Of his 1980s work, Foolish Behavior, Tonight I'm Yours, and Out of Order all went platinum, and Stewart released Top Ten singles throughout the decade, among them, "Passion" (Number Five, 1980), "Infatuation" (Number Six, 1984), "My Heart Can't Tell You No" (Number Four, 1988), and "Downtown Train" (Number Three, 1989).__
Just as his major hits covered the topics of love and sex, Stewart's penchant for blond model wives is also well known. After a much publicized liaison with Britt Ekland, Stewart got married for the first time in 1979 to George Hamilton's ex, Alana, with whom he had two children. Following their divorce, Stewart took up with model Kelly Emberg and had a child with her. In 1990 he tied the knot with Australian supermodel Rachel Hunter, with whom he fathered two more kids. That marriage also ended in divorce. In 1986 Stewart and a re-formed Faces gathered for a performance at a London benefit for Faces' bassist Ronnie Lane, who had developed multiple sclerosis. Out of Order (Number 20, 1989), coproduced by Chic's Bernard Edwards and former Duran Duran guitarist Andy Taylor, was better received than much of his 1980s output, boosting a revival in Stewart's critical reputation that blossomed with the 1990 career overview, Storyteller. The next year he released Vagabond Heart (Number 10, 1991), his highest charting album since Blondes. The Number One single from the movie The Three Musketeers, "All for Love" (1994), featured vocals from Bryan Adams, Sting, and Stewart.

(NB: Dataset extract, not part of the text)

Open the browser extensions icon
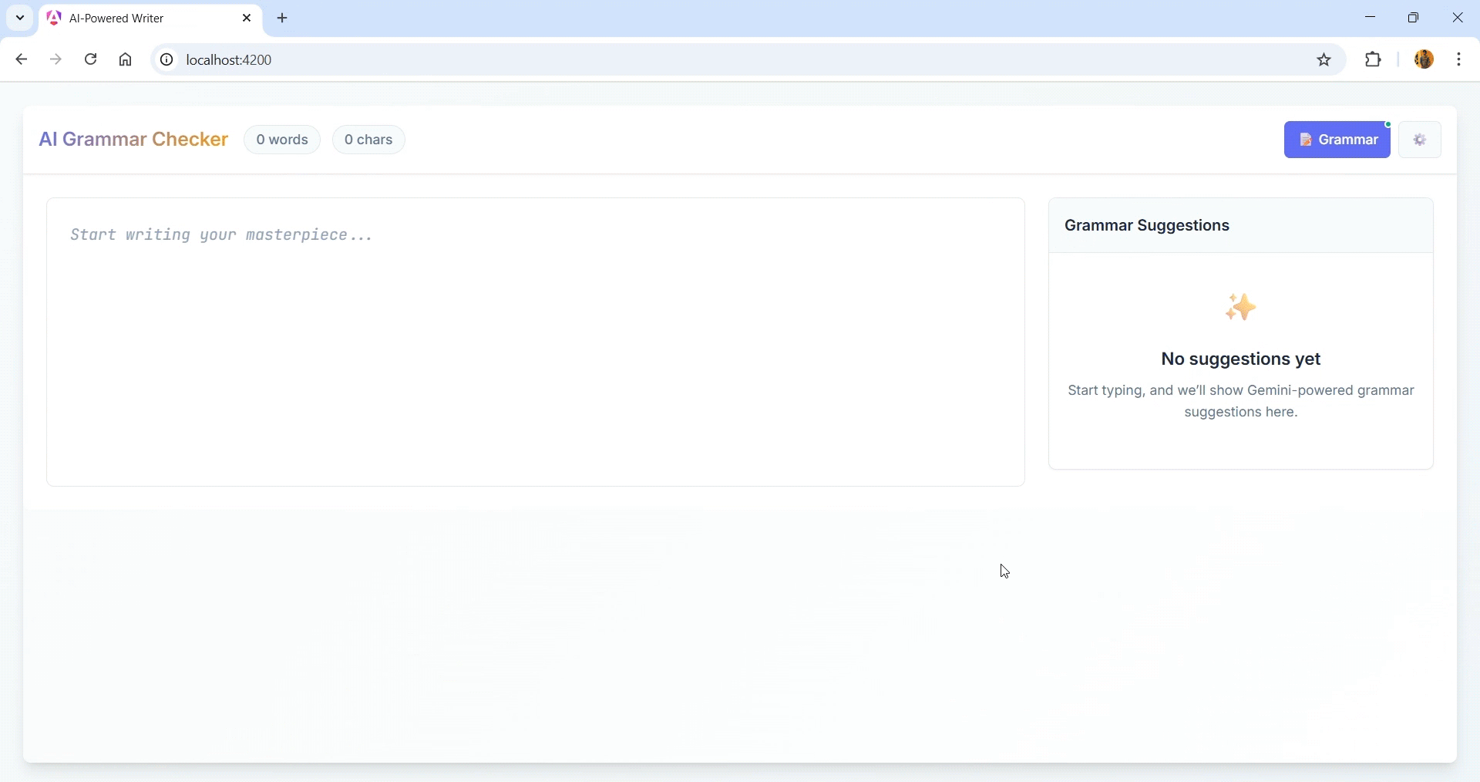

Stewart played MTV's Unplugged show with Ron Wood joining him, resulting in 1993's multiplatinum Unplugged...and Seated (Number 2). That year also, he again rejoined the Faces for a show at the BRIT Awards, at which he received a Lifetime Achievement Award. While Stewart in the 1990s sold all his future royalties to a Wall Street firm for $15 million, his commercial success was haphazard. The acoustic-oriented A Spanner in the Works (1995) only went gold and didn't yield a Top 40 single, while platinum sales returned with 1996's If We Fall in Love Tonight (Number 19). When We Were the New Boys, with edgy fare by Oasis and Primal Scream, was Stewart's self-produced, critically hailed 1998 return to his rocking roots. Soon after, he underwent throat surgery to remove a cancerous nodule on his thyroid gland. "Faith of My Heart" from the Patch Adams soundtrack, exemplified his later, smoother style and scored in the Top Ten on Adult Contemporary radio in 1999.

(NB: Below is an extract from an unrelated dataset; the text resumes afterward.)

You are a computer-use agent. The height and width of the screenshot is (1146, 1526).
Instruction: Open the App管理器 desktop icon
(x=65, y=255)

His 2001 release, Human, a foray into contemporary soul, debuted on the Billboard chart at Number 50. It Had to Be You (Number Four, 2002) became an adult contemporary hit, and was followed by As Time Goes By, (Number Two, 2003) Stardust, (Number 1, 2004) and Thanks for the Memory (Number Two, 2005). These releases completed the four-volume collection The Great American Songbook Box Set at the end of 2005. He continued to do covers records, with Still the Same: Great Rock Classics of Our Time (2006) featuring a cover of Creedence Clearwater Revival's "Have You Ever Seen the Rain" as its single. In November 2008 Warner Bros. launched a Stewart reissue campaign releasing The Definitive Rod Stewart, which spanned material recorded between 1971 and 2004 as Stewart toured the world.